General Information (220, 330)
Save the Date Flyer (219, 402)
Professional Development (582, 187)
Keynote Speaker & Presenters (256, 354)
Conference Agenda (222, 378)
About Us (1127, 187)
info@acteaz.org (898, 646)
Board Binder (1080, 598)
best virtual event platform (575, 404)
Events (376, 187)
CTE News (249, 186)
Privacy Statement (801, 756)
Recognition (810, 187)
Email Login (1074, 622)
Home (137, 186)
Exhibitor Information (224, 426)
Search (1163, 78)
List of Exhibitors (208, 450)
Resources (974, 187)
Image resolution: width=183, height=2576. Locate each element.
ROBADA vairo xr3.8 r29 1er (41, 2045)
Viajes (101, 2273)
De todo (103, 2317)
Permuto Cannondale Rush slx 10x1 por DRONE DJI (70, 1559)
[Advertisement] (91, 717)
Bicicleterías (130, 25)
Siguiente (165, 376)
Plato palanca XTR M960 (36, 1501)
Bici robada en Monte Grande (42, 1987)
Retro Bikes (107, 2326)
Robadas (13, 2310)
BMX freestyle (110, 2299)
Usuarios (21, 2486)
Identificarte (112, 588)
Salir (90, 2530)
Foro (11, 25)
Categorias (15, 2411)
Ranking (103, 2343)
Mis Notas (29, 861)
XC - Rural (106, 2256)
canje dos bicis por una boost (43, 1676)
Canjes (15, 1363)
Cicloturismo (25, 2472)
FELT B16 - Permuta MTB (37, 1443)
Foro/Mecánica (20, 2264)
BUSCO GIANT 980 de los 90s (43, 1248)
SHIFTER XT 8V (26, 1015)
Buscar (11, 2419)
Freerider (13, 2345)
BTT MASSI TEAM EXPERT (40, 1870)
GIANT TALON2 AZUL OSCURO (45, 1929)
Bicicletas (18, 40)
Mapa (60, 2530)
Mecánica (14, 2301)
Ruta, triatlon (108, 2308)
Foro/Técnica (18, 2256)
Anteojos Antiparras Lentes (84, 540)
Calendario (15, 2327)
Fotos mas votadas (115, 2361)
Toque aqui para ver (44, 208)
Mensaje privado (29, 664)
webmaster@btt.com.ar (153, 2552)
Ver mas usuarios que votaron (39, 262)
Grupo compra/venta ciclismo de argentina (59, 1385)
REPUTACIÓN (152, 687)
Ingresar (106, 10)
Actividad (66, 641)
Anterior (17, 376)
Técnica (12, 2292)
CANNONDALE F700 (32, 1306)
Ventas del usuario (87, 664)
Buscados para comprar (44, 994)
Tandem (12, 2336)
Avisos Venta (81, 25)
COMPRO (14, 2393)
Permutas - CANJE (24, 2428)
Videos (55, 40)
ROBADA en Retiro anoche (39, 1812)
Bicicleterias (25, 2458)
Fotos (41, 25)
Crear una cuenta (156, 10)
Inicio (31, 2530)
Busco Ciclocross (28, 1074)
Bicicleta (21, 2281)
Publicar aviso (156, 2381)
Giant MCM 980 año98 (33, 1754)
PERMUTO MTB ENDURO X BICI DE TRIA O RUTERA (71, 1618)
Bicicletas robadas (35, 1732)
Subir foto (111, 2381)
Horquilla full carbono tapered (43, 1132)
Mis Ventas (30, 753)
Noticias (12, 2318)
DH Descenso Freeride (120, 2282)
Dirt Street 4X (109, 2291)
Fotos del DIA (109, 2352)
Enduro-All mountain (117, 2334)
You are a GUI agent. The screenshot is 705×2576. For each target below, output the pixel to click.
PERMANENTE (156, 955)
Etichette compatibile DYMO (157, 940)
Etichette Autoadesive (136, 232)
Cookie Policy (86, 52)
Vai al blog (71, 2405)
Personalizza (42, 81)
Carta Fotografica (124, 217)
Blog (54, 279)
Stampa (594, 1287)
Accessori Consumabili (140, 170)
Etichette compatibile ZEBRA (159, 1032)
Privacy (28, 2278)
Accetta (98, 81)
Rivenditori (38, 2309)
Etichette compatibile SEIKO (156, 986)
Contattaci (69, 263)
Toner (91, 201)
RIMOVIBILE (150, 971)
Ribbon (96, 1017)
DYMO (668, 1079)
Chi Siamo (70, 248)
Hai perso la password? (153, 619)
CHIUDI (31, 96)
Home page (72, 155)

***

EXERCISE GOAL
Display each line above that contains the string "compatibile". Matching is case-sensitive.

OUTPUT OF THE TASK
Etichette compatibile DYMO (157, 940)
Etichette compatibile ZEBRA (159, 1032)
Etichette compatibile SEIKO (156, 986)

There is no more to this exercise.